----- ФРАГМЕНТ ТЕКСТА -----

Так же и в конце XIX и в начале XX века, по справедливому слову Распутина, «русская мысль. в вопросах духовно-нравственного бытия человека сказала так много, что могла бы считаться катехизисом новейшего времени. Предреволюционному обществу нужно было заткнуть уши, чтобы не услышать ее предупреждений и отделаться бранью».
Эта опасность «пропустить мимо ушей» не то, что существует и сейчас, она стала еще очевидней, потому что и наш недавний острый интерес к русской религиозно-философской мысли и к родной Церкви, вошедшей наконец в литературу и жизнь с должной обиходностью, уже истаивает. И уже перестает носить даже недавно еще живой и повсеместный характер интеллектуальной оппозиции, и имена В. Соловьева, В. Розанова, Е. Трубецкого, К. Леонтьева, Н. Бердяева, П. Флоренского, С. Франка, А. Карташева и т.д. если еще и прорываются время от времени, то уже служат в журнальных публикациях больше «знаком интеллектуальной моды», чем «пособием» для живого общественного применения. Кажется, «реабилитация» мысли ограничилась именно «реабилитацией», справкой о «снятии судимости», не став инструментом живой работающей правды. Мы узнали за два последних десятилетия столько некогда великих имен, воскресили столько событий, течений и школ, восстановили столько утрат, что должны были нажить качественно новое миропонимание. Но преображения нет как нет, и мы только острее и болезненнее чувствуем внутреннюю нетвердость, вполне понимая, что значит метафора о новом вине в старых мехах, но не ведая, как их согласить.

----- ИСХОДНЫЕ ДАННЫЕ -----

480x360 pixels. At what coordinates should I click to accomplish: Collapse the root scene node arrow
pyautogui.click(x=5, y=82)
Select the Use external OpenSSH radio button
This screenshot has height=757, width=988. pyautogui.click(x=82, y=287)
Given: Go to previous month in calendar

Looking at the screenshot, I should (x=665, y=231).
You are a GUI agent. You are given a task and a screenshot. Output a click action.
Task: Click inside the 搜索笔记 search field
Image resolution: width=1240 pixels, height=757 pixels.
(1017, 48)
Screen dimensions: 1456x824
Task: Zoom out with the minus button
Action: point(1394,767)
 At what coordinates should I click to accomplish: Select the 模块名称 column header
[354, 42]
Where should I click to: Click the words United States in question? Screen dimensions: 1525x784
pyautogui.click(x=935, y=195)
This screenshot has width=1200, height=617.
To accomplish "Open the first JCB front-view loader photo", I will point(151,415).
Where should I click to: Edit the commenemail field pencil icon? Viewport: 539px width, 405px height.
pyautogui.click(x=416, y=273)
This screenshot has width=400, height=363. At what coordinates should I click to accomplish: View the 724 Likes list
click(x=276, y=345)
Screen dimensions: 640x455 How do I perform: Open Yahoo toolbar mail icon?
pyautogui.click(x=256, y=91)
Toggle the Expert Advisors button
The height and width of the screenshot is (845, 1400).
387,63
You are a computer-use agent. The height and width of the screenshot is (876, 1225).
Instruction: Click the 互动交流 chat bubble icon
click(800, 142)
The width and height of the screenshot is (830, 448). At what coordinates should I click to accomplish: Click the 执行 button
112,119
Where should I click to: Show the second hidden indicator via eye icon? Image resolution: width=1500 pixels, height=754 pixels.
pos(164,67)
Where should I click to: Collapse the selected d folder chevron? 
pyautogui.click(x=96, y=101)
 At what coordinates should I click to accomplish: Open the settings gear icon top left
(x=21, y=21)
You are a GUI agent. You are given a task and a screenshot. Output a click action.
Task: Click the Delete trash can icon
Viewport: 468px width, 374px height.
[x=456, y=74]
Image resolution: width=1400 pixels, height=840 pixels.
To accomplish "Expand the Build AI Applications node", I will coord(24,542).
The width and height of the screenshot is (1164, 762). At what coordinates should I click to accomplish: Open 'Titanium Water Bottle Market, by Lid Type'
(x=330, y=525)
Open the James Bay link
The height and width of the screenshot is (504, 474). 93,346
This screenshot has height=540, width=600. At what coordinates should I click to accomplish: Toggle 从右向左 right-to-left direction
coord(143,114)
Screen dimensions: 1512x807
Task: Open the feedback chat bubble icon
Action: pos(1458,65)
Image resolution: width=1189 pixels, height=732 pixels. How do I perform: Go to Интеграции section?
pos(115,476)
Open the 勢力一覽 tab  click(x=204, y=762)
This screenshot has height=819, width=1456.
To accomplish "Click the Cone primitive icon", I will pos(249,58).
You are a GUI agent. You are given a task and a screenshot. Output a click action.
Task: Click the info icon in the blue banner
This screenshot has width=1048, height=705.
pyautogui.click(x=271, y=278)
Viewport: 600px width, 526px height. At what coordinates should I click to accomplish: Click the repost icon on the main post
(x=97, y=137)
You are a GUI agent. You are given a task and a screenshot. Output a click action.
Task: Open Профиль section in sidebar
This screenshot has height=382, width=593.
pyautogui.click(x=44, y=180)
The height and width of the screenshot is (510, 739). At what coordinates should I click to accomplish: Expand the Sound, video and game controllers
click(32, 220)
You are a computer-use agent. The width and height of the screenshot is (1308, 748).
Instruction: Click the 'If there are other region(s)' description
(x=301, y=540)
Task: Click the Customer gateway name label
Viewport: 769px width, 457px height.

-----

> [ЗАДАНИЕ A]
Определите, соответствуют ли фрагменту текста утверждения (i), (ii) и (iii). Для каждого ответьте «да» или «нет» и приведите точную цитату из фрагмента, которая это решает. (i) Слова о русской мысли, которую можно было бы считать катехизисом новейшего времени, фрагмент приписывает Распутину. (ii) Интерес к русской религиозно-философской мысли, по словам фрагмента, продолжает усиливаться. (iii) Качественно новое миропонимание, согласно фрагменту, уже сложилось.
> [ЗАДАНИЕ B]
За какой срок, согласно фрагменту текста, «мы узнали» столько некогда великих имен?
> [ЗАДАНИЕ C]
Перечислите все имена, которые, как сказано во фрагменте текста, служат в журнальных публикациях скорее «знаком интеллектуальной моды».

> [ОТВЕТ A]
(i) Да: «по справедливому слову Распутина».
(ii) Нет: «уже истаивает».
(iii) Нет: «Но преображения нет как нет».

> [ОТВЕТ B]
Это произошло за два последних десятилетия.

> [ОТВЕТ C]
В. Соловьев, В. Розанов, Е. Трубецкой, К. Леонтьев, Н. Бердяев, П. Флоренский, С. Франк, А. Карташев.